(Source data)
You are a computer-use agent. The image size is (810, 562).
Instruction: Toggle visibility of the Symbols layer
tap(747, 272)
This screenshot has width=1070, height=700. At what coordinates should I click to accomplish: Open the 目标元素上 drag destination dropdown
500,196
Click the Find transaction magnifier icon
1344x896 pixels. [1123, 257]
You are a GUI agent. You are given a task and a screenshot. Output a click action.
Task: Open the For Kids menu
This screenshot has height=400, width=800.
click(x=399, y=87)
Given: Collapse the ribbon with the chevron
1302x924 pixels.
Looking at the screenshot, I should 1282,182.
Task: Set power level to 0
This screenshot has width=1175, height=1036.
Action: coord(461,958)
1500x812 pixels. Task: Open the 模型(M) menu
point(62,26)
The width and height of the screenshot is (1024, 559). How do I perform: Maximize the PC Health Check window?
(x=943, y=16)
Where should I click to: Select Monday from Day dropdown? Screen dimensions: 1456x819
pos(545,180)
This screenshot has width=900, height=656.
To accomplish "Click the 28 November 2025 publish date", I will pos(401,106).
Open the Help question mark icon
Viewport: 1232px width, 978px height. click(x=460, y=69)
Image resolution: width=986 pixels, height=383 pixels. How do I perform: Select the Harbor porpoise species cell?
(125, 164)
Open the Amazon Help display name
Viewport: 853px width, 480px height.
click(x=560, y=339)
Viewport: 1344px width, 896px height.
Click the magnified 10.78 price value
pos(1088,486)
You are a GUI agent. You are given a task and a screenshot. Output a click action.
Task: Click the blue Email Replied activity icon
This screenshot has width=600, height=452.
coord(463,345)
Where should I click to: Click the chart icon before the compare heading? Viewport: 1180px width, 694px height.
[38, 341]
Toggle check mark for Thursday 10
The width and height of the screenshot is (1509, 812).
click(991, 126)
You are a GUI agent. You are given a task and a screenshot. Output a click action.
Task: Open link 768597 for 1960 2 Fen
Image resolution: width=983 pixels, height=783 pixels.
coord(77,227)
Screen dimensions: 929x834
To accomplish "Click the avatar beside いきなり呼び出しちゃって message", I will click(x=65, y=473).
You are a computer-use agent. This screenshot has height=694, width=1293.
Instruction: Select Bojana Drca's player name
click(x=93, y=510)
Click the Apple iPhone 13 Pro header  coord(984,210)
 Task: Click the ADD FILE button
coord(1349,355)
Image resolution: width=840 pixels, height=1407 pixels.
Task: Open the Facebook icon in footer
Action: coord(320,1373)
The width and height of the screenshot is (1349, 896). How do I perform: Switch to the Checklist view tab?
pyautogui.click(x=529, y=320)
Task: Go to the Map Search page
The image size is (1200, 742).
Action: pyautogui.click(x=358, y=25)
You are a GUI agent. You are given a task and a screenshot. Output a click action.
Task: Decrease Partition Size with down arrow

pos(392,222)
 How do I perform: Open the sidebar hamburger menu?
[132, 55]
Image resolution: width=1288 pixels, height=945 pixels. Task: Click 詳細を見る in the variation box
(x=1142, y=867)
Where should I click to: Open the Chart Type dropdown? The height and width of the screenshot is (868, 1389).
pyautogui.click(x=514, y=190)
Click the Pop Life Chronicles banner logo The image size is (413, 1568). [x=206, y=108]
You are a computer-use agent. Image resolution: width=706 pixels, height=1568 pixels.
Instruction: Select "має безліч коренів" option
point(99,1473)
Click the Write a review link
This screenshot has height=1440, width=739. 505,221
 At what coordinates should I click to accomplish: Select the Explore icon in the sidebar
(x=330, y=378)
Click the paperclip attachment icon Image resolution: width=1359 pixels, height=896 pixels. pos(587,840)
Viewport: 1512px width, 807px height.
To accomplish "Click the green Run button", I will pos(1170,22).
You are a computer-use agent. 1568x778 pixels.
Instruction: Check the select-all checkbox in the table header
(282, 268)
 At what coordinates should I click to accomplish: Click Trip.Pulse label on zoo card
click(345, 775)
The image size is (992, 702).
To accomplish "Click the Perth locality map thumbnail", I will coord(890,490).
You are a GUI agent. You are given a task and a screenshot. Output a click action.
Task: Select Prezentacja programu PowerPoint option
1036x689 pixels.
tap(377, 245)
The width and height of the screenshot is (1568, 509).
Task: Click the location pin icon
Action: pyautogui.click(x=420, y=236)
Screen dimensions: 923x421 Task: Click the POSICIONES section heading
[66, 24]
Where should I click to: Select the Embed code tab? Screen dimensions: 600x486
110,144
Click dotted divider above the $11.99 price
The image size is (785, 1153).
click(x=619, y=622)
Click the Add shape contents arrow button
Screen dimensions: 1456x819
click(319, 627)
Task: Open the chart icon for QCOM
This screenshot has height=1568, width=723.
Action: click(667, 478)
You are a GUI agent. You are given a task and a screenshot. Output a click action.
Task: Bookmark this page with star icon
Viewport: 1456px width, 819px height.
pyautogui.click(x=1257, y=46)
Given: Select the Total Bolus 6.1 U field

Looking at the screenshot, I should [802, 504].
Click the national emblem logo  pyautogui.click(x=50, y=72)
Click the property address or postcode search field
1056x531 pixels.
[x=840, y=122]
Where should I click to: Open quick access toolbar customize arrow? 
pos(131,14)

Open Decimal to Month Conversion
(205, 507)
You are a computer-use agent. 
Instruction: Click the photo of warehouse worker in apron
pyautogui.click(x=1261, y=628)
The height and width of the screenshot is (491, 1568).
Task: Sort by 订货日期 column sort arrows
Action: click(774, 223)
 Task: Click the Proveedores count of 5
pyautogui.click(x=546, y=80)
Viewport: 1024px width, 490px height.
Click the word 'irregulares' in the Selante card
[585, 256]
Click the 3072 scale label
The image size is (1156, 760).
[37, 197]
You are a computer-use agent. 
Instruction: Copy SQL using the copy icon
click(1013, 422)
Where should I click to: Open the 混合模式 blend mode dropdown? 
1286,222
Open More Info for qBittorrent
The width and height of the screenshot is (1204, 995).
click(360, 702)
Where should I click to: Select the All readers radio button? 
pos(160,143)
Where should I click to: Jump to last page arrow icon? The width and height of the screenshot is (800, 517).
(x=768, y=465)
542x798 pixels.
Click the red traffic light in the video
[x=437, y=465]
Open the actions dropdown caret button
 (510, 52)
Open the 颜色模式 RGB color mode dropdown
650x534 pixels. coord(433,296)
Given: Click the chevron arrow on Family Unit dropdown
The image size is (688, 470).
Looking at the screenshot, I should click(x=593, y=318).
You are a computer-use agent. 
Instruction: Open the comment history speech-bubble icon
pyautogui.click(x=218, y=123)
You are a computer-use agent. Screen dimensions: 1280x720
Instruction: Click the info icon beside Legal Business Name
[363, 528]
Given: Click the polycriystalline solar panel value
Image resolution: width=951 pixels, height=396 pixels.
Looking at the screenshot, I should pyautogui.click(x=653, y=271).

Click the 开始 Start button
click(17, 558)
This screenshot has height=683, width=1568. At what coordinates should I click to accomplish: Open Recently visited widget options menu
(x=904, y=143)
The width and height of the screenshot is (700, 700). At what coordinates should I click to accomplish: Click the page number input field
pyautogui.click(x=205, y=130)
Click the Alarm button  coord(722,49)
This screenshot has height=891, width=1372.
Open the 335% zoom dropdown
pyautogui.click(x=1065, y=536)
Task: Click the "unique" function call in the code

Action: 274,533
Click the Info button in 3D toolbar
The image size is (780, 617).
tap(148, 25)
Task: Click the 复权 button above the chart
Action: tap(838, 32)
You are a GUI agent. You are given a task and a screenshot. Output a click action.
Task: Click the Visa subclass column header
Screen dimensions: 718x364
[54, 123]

What the task requires
Copy out the lines of the listing between the line containing "Where should I click to: Click" and the line containing "click(x=93, y=510)", both lines included.

The answer
Where should I click to: Click the chart icon before the compare heading? Viewport: 1180px width, 694px height.
[38, 341]
Toggle check mark for Thursday 10
The width and height of the screenshot is (1509, 812).
click(991, 126)
You are a GUI agent. You are given a task and a screenshot. Output a click action.
Task: Open link 768597 for 1960 2 Fen
Image resolution: width=983 pixels, height=783 pixels.
coord(77,227)
Screen dimensions: 929x834
To accomplish "Click the avatar beside いきなり呼び出しちゃって message", I will click(x=65, y=473).
You are a computer-use agent. This screenshot has height=694, width=1293.
Instruction: Select Bojana Drca's player name
click(x=93, y=510)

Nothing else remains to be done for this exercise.